Can Lawyers Stay in the Driver's Seat? - Daniel G. Currell, Corporate Executive Board; M. Todd Henderson, University of Chicago - Law School. University of Chicago Institute for Law & Economics Olin Research Paper No. 629. January 16, 2013
  • "The law firm business is thriving, despite significant pain in the legal sector as changes take place. The continuing success of Big Law is in part because of its ability to adjust quickly to changes in demand by hiring and firing staff. But as Larry Ribstein saw, big changes nevertheless loom on the horizon. These changes will likely be driven by a series of specialized service providers who compete with law firms from a lower price point as Benjamin Barton points out in his article in this volume.
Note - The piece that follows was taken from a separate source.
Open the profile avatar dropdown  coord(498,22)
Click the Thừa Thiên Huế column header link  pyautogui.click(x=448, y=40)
If history is a guide, cheaper alternatives will evolve into higher-quality alternatives, at which point the law firms most invested in the status quo are likely to suffer greatly. While the significance of this disruption is often viewed in terms of how it will affect lawyers, in fact it should be assessed mainly from the perspective of consumers and society: does the quality of legal services rise or fall at any given price point?"


One day we will be able to automagically annotate articles (even my blog posts) with proper legal citations.
January 16, 2013
Enhancements to U.S. Statutes at Large on FDsys
"The U.S. Government Printing Office (GPO) recently enhanced the U.S. Statutes at Large collection on FDsys by adding descriptive metadata for public laws, private laws, concurrent resolutions, and presidential proclamations. For approximately 32,000 individual documents, the enhancements allow researchers improved searchability and retrieval by searching such metadata fields as title, SuDocs classification number, date, category, etc. The U.S. Statutes at Large collection includes volumes 65-115, covering the 82nd -107th Congresses, from 1951-2002. The additional descriptive data was added by both manual and automatic processes. A team of GPO staff members from Library Services and Content Management (LSCM), including catalogers and automation librarians, added descriptive metadata for titles, public law numbers, and dates."
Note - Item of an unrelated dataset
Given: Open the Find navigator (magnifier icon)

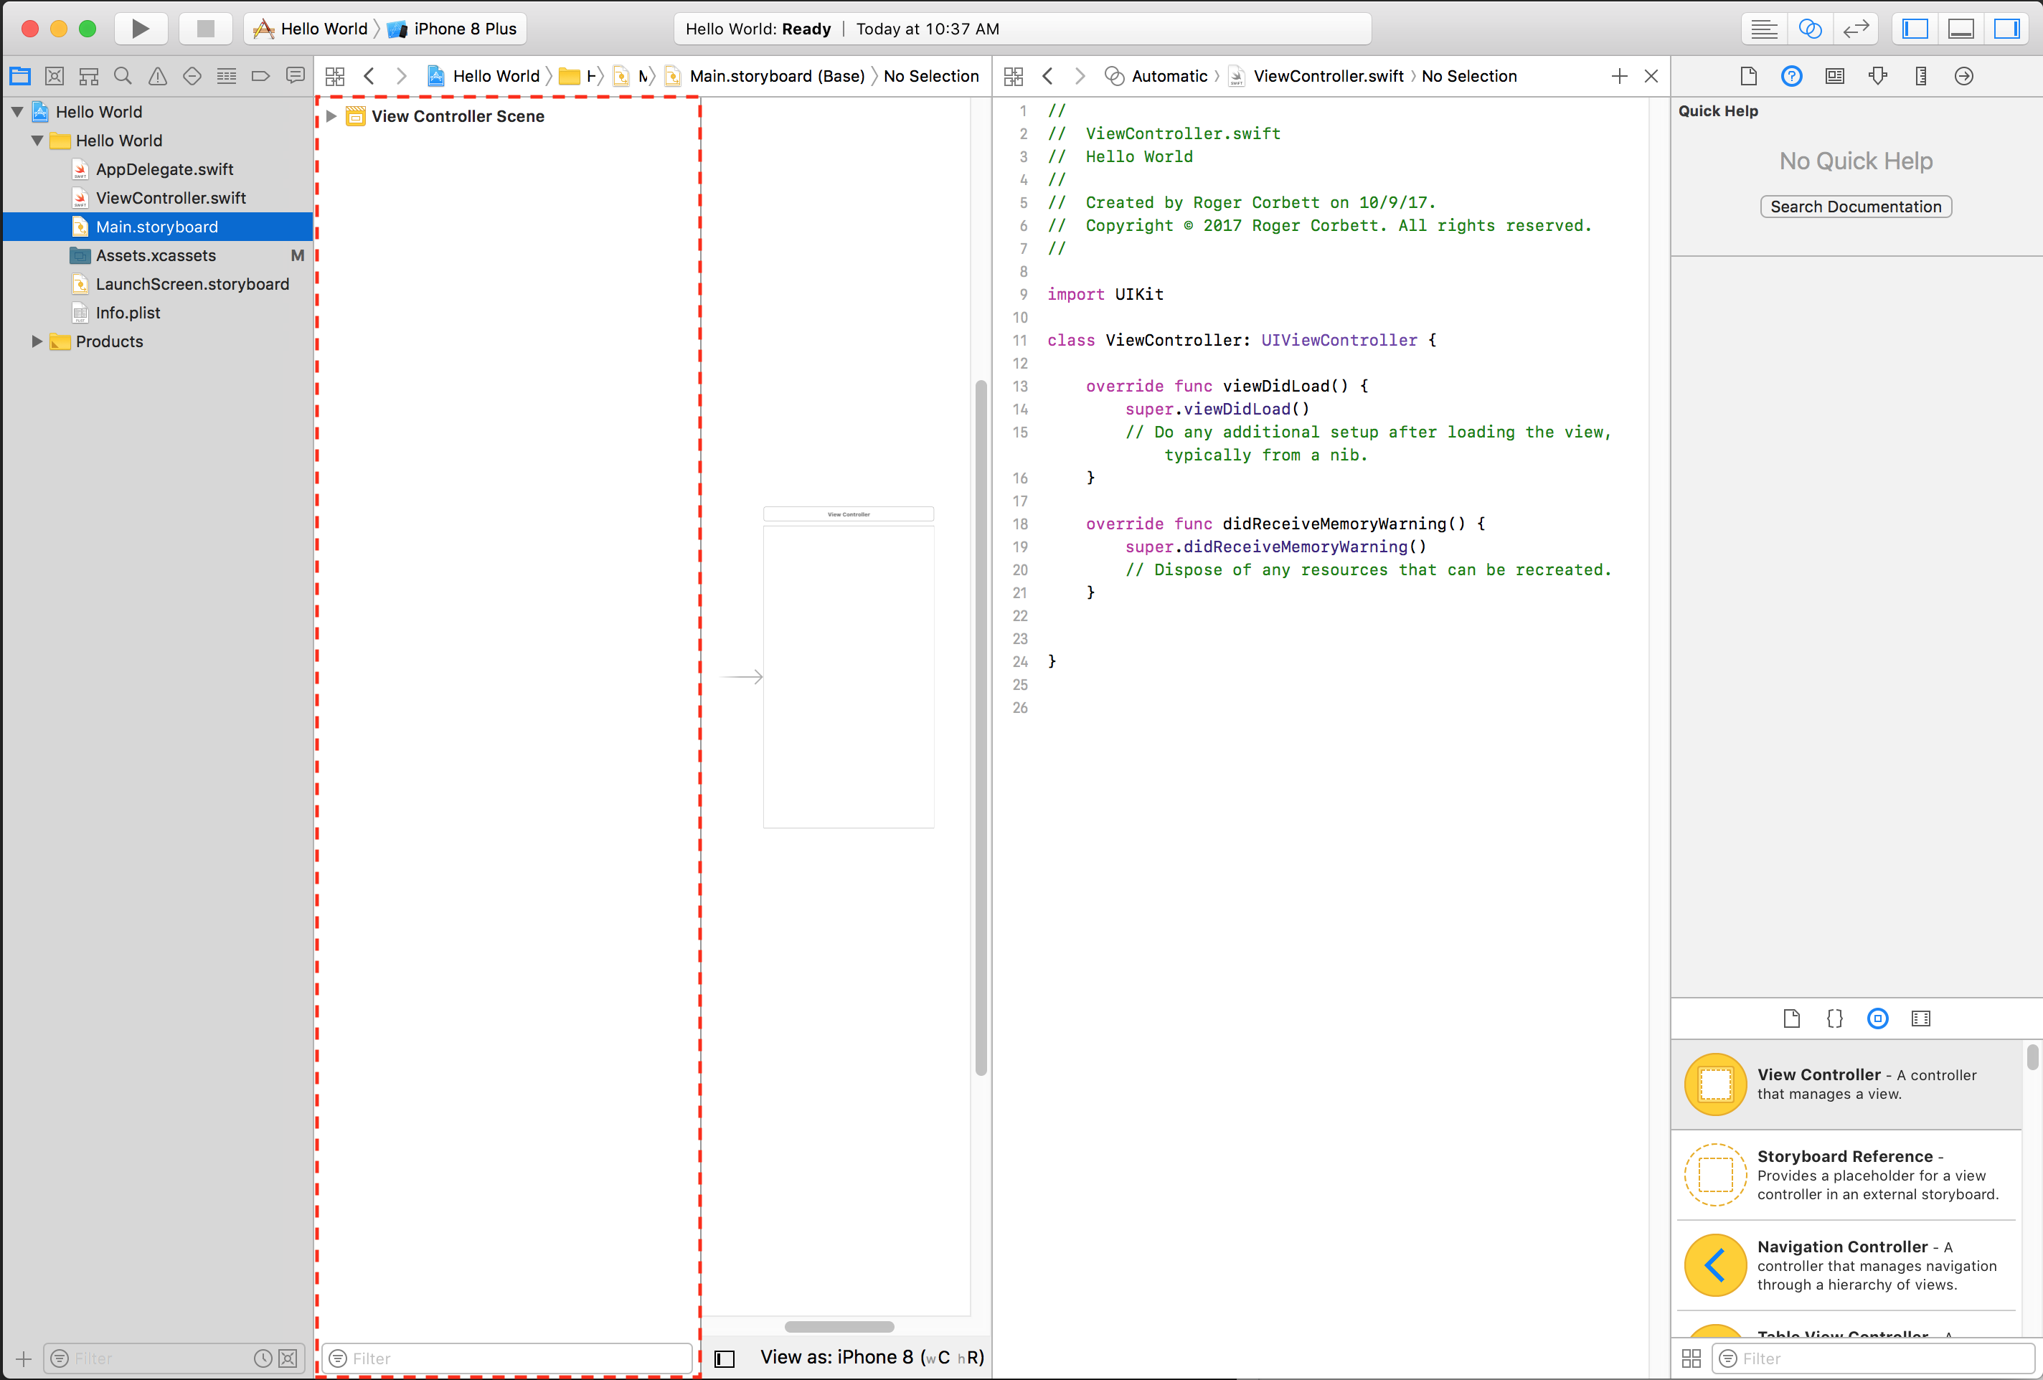Looking at the screenshot, I should point(123,76).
If the process is that old, has the patent expired? And why 5-10 years to re-start production?
"California scientists have just created a new biofuel using plants that burns just as well as a petroleum-based fuel. 'The discovery, published in the journal Nature, means corn, sugar cane, grasses and other fast-growing plants or trees, like eucalyptus, could be used to make the propellant, replacing oil,' writes the San Francisco Chronicle, and the researchers predict mass marketing of their product within 5 to 10 years. They created their fuel using a fermentation process that was first discovered in 1914, but which was then discontinued in 1965 when petroleum became the dominant source of fuel. The new fuel actually contains more energy per gallon than is currently contained in ethanol, and its potency can even be adjusted for summer or winter driving."
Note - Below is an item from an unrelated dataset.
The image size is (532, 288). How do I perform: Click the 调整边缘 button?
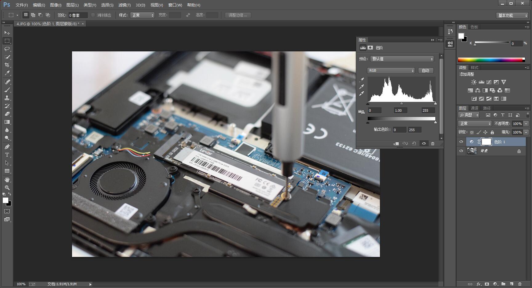click(x=237, y=15)
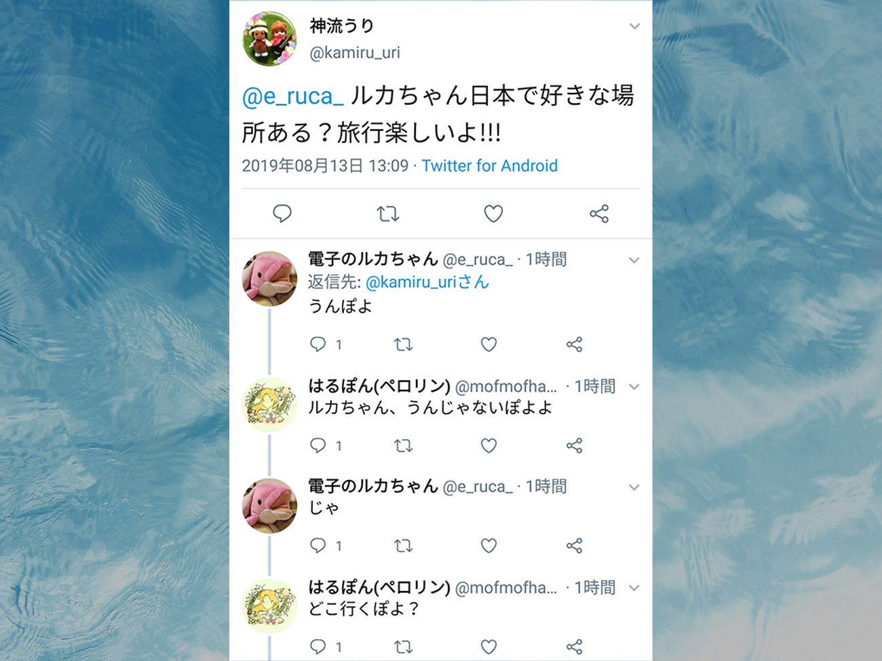This screenshot has height=661, width=882.
Task: Open the Twitter for Android source link
Action: click(490, 166)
For my statistics students. You can find bias anywhere, if you are so inclined. (Inclined = tilted, titled = biased)
"The much-publicized international rankings of student test scores — PISA — rank the U.S. lower than it ought to be for two reasons: a sampling bias that includes a higher proportion of lower socio-economic classes from the U.S. than are in the general population and a higher proportion of of U.S. students than non-U.S. who are in the lower socio-economic classes. If one were to rank comparable classes between the U.S. and the rest of the world, U.S. scores would rise to 4th from 14th in reading (PDF) and to 10th from 25th in math."